Aber wie viel Stolz verträgt eigentlich eine Föderalismusdebatte? Und wie viel Identität stiftet ein neues Bundesland Mitteldeutschland? Braucht es da überhaupt einen Ersatz?
„Zu jeder guten Ehe gehören Verzicht und Kompromiss“, heißt es aus der SPD-Fraktion im Thüringer Landtag. „Die Geschichte hat gezeigt, dass sich neue Identitäten – wie die der Rheinland-Pfälzer nach deren Länderfusion 1946 – bilden können, dass man aber ein Zugehörigkeitsgefühl nicht von oben aufdrücken kann.“
Sachsens CDU-Fraktionsvorsitzender Steffen Flath ist nicht bange vor einem Identitätsverlust.
Foto: CDU Sachsen
Auch Sachsens CDU-Fraktionsvorsitzender Steffen Flath fürchtet nicht um einen Identitätsmangel, ordnete man die Landkarte neu. „Vor allem die Kenntnis der Geschichte der eigenen Umgebung, das Wissen darüber, woher wir kommen und wie unsere Vorfahren gelebt haben, helfen uns, unsere Identität zu finden“, glaubt Flath. „Deshalb ist es aus meiner Sicht ganz wichtig, Heimatliebe zu wecken, um das Heute zu verstehen und zu schätzen.

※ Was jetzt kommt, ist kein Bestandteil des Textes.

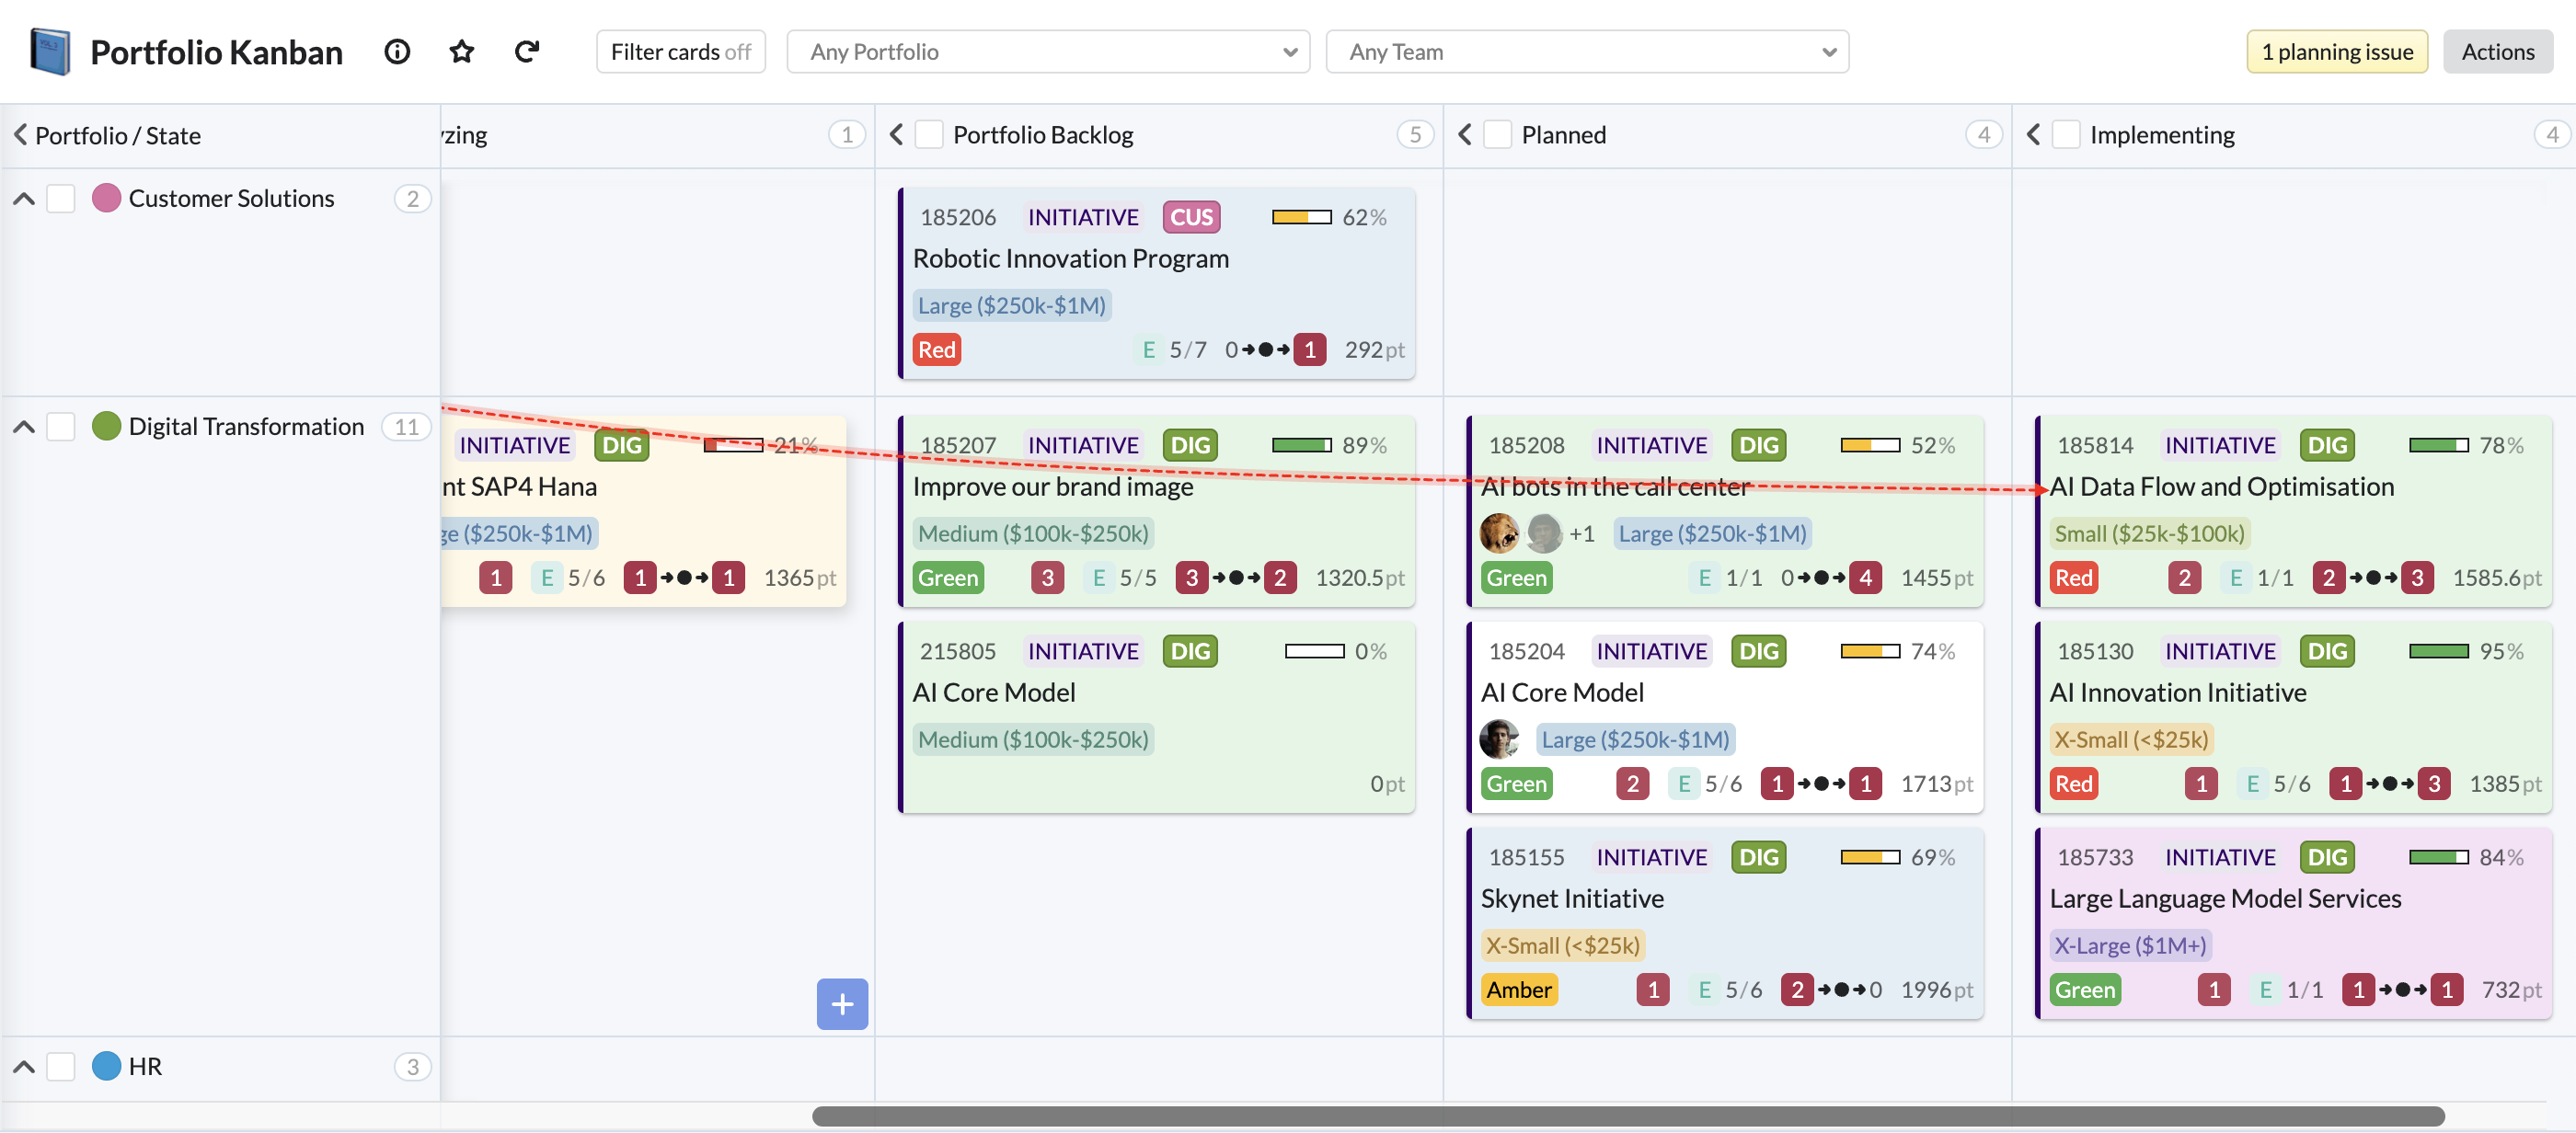Open the Any Portfolio dropdown
Image resolution: width=2576 pixels, height=1133 pixels.
(x=1047, y=52)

Die junge Generation muss wissen, wo sie herkommt und wo sie hin möchte. Dabei ist es auch notwendig, z. B. Traditionen, Liedgut und Mundart wach zu halten und sie an nachfolgende Generationen weiterzugeben. Zweifellos hat das auch mit dem Freistaat Sachsen zu tun – vielmehr jedoch mit der Familie und der Region, in der wir leben.“
Der parlamentarische Geschäftsführer der sächsischen Linksfraktion Klaus Tischendorf hat Verständnis für Identitätsängste.
Foto: Die Linke Sachsen
Klaus Tischendorf, parlamentarischer Geschäftsführer der Linken im sächsischen Landtag, versteht aber den Pessimismus der stolzen Bürger: „Die große Debatte um die Erkennbarkeit der Herkunft durch Autokennzeichen auch nach der Fusion zu Großkreisen zeigt, dass ein weit verbreitetes Unbehagen über den aufgezwungen Verlust von so etwas wie 'Heimat' existiert, das auch durch Gemeinde- und Kreisfusionen befördert wird, die angeblich Einspareffekte bringen sollten, ohne dass diese bisher von irgend jemandem belegt werden konnten. Solche Erfahrungen verstärken eher die Skepsis gegenüber den Versprechungen, die mit Blick auf Länderfusionen gemacht werden.“
Ein Blick über den mitteldeutschen Tellerrand zeigt aber auch, dass die Grenzen von Bundesländern oftmals nicht deckungsgleich mit denen von Identität und Heimat verlaufen. Der Franke mag es gar nicht, wenn man ihn einen Bayern nennt, obwohl er einer ist. Und der Westfale taucht zwar rein nominell im Titel seines Bundeslandes auf, hat aber mit dem Rheinländer und dem Ruhrpottler fast nichts gemein. Der Rheinländer selbst wiederum ist gleich in zwei Bundesländern präsent. Geht es um Wurzeln, verschwimmen Ländergrenzen – oder es entstehen welche, wo real keine existieren.
Und die eine Länderfusion, die in der Bundesrepublik bereits glückte (siehe Teil 2 unserer Serie), kann durchaus als Erfolgsmodell betrachtet werden: Baden und Württemberger kommen prima miteinander aus, obwohl vor allem erstere zunächst gar nix von einer Einigung hielten.
Heimat wird eben nicht nur durch konstruierte Verwaltungseinheiten bestimmt – auch wenn diese sich oftmals daran orientieren. Allein mit der Identitätsfrage lässt sich das Für und Wider einer Fusion sicher nicht beantworten. Genau so wenig, wie am Geld.